Gingrich setzte auf Mond-Mission

Gingrich hatte den Kampf um die republikanische Präsidentschaftskandidatur mit seinem klaren Sieg in South Carolina vor gut einer Woche wieder spannend gemacht. Der Multimillionär Romney, der das Partei-Establishment hinter sich weiß und über Jahre eine mächtige Wahlkampfmaschine aufgebaut hat, schien plötzlich schlagbar.

Als Gingrich in Umfragen auch in Florida an Romney vorbeizog, stellten sich viele Republikaner die Frage: Könnte der Polit-Veteran tatsächlich für die Partei in das Duell mit Obama ziehen? Gingrich zog jedenfalls alle Register. Im Nasa-Staat Florida versprach Gingrich bis 2020 eine amerikanische Mondstation und eine bemannte Mission zum Mars. Romney konterte diese Träume kühl. Er wolle lieber Häuser in Amerika bauen als auf dem Mond.

Am Tag vor der Wahl sind die Umragen deutlich. Zwei Tage vor dem Urnengang hat Gingrich wieder einen Rückstand im zweistelligen Prozentpunkt-Bereich auf Romney. "Es sieht jetzt so aus, dass dieses Rennen vorbei ist", sagt Meinungsforscher Brad Cooker, der eine Erhebung für den "Miami Herald" geleitet hat. Romney müsste schon "implodieren", wenn Gingrich noch eine Chance haben wollte.

Romney überzeugend bei TV-Debatten

Mehrere Faktoren dürften das Blatt wieder zu Gunsten des Ex-Gouverneurs von Massachusetts gewendet haben. Romney machte eine gute Figur in den beiden Fernsehdebatten in Florida, während der begabte Rhethoriker Gingrich schwächelte. Vor allem aber ließ sich der Ex-Gouverneur in die Niederungen des Wahlkampfes herab und ging seinen Rivalen frontal an. Zuvor hatte Romney die unfeinen Aufgaben den mit ihm verbündeten Wahlvereinen, sogenannten Super-PACs, überlassen und nur Präsident Obama mit direkten Attacken gewürdigt.

Der Ex-Gouverneur erinnerte daran, dass Gingrich in den 90er Jahren wegen Verstößen gegen die ethischen Richtlinien des Kongresses bestraft worden war. "Er ist nicht der Anführer, den wir in diesen schwierigen Zeiten brauchen", wetterte Romney. Zugleich überzog sein Lager die TV- und Radiosender in Florida mit Wahlspots, die Gingrich in ein schlechtes Licht rückten. Romney habe sich auf den "Kriegspfad" begeben, urteilte die "New York Times".

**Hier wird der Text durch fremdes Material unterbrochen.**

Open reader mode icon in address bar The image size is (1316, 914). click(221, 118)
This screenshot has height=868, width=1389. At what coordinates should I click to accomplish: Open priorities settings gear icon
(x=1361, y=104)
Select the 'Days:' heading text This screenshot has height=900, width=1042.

Der Ex-Chef des Repräsentantenhauses warf seinem Kontrahenten vor, mit Hilfe von reichen Gönnern an der Wall Street Unwahrheiten über ihn zu verbreiten. Gingrichs Hoffnungen ruhen vor allem darauf, dass sich noch immer eine Mehrheit der Republikaner einen anderen Kandidaten wünscht als Romney, der nicht als echter Konservativer gilt. "Wenn man alle Nicht-Romney-Stimmen nimmt, dann wird es auf dem Parteitag wahrscheinlich eine Nicht-Romney-Mehrheit geben", sagte er. "Mein Job ist, das in eine Pro-Gingrich-Mehrheit umzuwandeln."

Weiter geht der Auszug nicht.